To me, the most interesting change is the performance improvement due to the new...

benhoyt · on Aug 16, 2021

Wow, this update is awesome: my GoAWK interpreter (https://github.com/benhoyt/goawk) runs a simple CPU-bound AWK program 38% faster when compiled with Go 1.17 (compared to 1.16).

  $ time goawk_go1.16 'BEGIN { for (i=0; i<100000000; i++) s += i; print(s) }'
  4999999950000000
  real    0m10.158s ...
  $ time goawk_go1.17 'BEGIN { for (i=0; i<100000000; i++) s += i; print(s) }'
  4999999950000000
  real    0m6.268s ...

I wonder why it's so much better than their advertised 5% perf improvement?
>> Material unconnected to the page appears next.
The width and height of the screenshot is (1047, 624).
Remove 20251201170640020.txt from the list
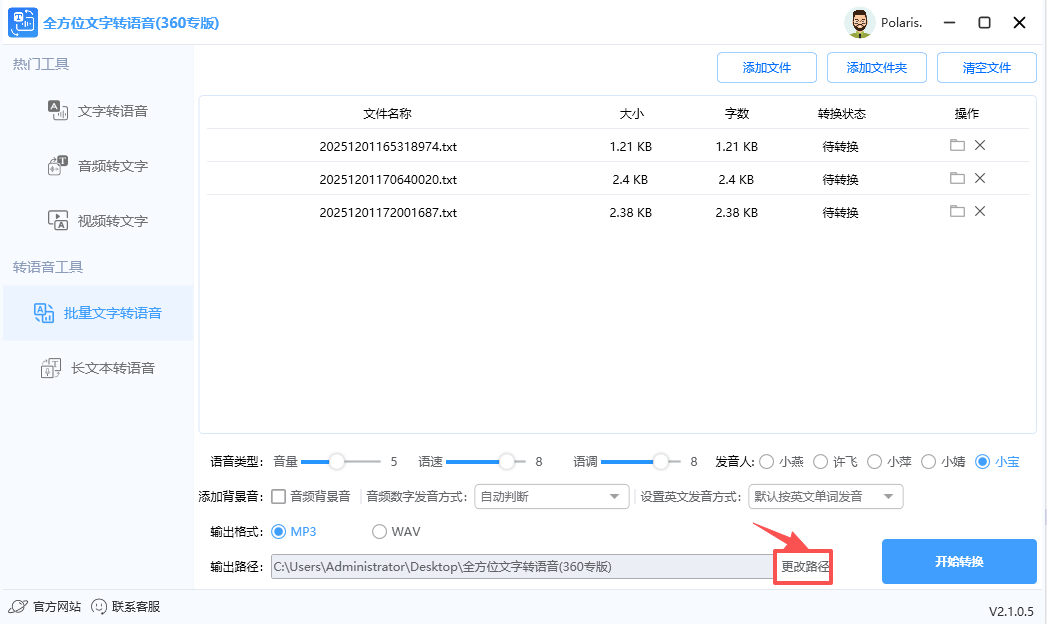[x=980, y=178]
Here's a quick CPU profile: https://i.imgur.com/csJyOYq.png ... I don't get too much out of it at a glance, just seems like everything's a bunch faster.

drchase · on Aug 17, 2021

Hi, I'm one of the people who worked on it, and the guy who did the initial estimate back in early 2017. 5% is the geomean of a lot of benchmarks; a whole lot fall in the the 4-8% range, a few do worse because the new ABI creates new patterns of register use that don't fit well with the current register allocator, and the fix was larger than we wanted to risk. (See https://github.com/golang/go/issues/46216 )

benhoyt · on Aug 17, 2021

Overall for GoAWK I get an 18% speed increase on my micro-benchmarks between Go 1.16 and 1.17 (see https://github.com/benhoyt/goawk/commit/1f314f421273b3dc164f...) and I measured an 8% speed increase on my "slightly more real-world" benchmarks (these ones: https://github.com/benhoyt/goawk/blob/master/benchmark_awks....).

prattmic · on Aug 16, 2021

The benefits come primarily from avoiding extra work spilling arguments to/from the stack on function calls. If you are making lots and lots of function calls, particularly to small functions that can't be inlined, there could certainly be much bigger improvements.
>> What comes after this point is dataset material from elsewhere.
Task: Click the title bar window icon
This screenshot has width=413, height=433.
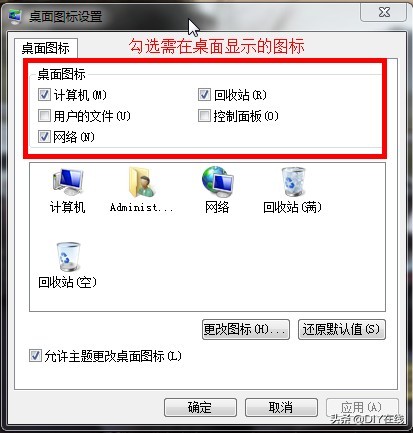Action: coord(15,17)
barsonme · on Aug 16, 2021

just an fyi: you can use the -diff_base flag to diff the profiles without opening both profiles side-by-side.

benhoyt · on Aug 16, 2021

Oh, good to know, thanks!

_ph_ · on Aug 17, 2021

The speed gained depends a lot on the structure of the code benchmarked. Natively written Go code has more computation happening in local loops without many function calls, the optimization brings less effect. An interpreter often calls a function for every single directive executed. This means, you have a lot of function calls inside loops, sometimes for every single operation executed. This of course profits massively from this optimization.
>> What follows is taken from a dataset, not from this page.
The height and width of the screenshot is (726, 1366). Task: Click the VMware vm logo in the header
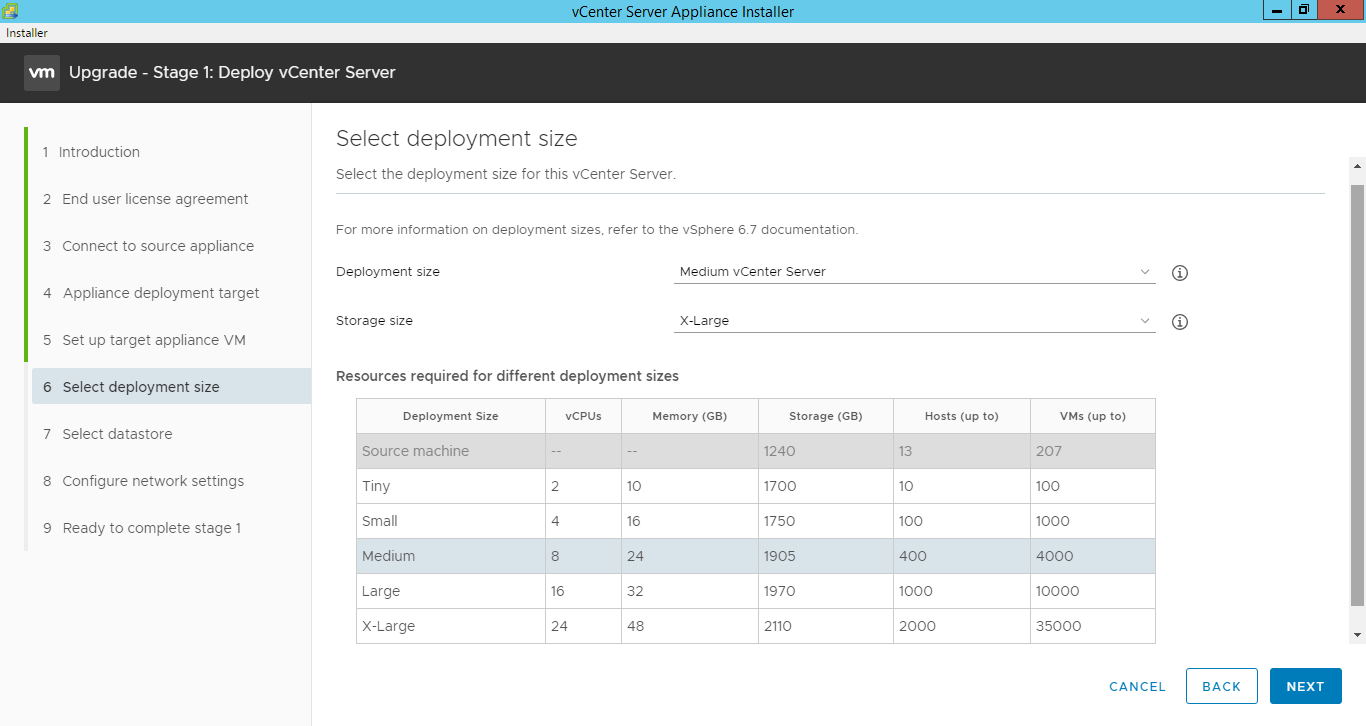(41, 72)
Scaevolus · on Aug 17, 2021

Look at the disassembly and observe how your function calls have far fewer push/pop operations going on, and how the function prologues/epilogues are smaller.

jen20 · on Aug 17, 2021

This also likely improves compatibility with observability tooling which assumes the standard calling convention, which is welcome.

benhoyt · on Aug 17, 2021

Note that this switches to a register-based calling convention, but it's not the platform "standard" one. The Go authors describe the rationale for this here: https://go.googlesource.com/proposal/+/master/design/40724-r...